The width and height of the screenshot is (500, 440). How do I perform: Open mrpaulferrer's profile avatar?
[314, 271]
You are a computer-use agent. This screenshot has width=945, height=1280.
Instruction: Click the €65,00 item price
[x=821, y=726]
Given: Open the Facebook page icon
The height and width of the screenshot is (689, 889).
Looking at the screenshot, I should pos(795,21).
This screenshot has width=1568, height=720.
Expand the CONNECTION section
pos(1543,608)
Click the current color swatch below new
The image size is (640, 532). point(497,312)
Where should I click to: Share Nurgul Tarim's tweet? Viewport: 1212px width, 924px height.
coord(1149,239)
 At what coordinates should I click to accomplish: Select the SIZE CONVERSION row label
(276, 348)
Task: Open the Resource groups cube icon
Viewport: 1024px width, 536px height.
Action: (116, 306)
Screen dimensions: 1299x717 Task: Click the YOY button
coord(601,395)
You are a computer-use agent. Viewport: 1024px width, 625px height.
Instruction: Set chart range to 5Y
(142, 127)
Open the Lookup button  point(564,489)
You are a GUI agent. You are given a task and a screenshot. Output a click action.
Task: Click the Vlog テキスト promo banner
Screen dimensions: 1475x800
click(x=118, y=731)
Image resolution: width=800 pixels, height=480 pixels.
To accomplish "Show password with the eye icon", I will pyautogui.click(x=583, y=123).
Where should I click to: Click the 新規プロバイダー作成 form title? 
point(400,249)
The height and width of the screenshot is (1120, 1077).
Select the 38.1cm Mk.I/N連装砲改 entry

* * *

• Task prompt: From the line containing "Given: Open the Facebook page icon" to the last line above, repeat every line exactly and nothing else.

• Result of this exercise:
Given: Open the Facebook page icon
The height and width of the screenshot is (689, 889).
Looking at the screenshot, I should pos(795,21).
This screenshot has width=1568, height=720.
Expand the CONNECTION section
pos(1543,608)
Click the current color swatch below new
The image size is (640, 532). point(497,312)
Where should I click to: Share Nurgul Tarim's tweet? Viewport: 1212px width, 924px height.
coord(1149,239)
 At what coordinates should I click to accomplish: Select the SIZE CONVERSION row label
(276, 348)
Task: Open the Resource groups cube icon
Viewport: 1024px width, 536px height.
Action: (116, 306)
Screen dimensions: 1299x717 Task: Click the YOY button
coord(601,395)
You are a computer-use agent. Viewport: 1024px width, 625px height.
Instruction: Set chart range to 5Y
(142, 127)
Open the Lookup button  point(564,489)
You are a GUI agent. You are given a task and a screenshot. Output a click action.
Task: Click the Vlog テキスト promo banner
Screen dimensions: 1475x800
click(x=118, y=731)
Image resolution: width=800 pixels, height=480 pixels.
To accomplish "Show password with the eye icon", I will pyautogui.click(x=583, y=123).
Where should I click to: Click the 新規プロバイダー作成 form title? 
point(400,249)
The height and width of the screenshot is (1120, 1077).
Select the 38.1cm Mk.I/N連装砲改 entry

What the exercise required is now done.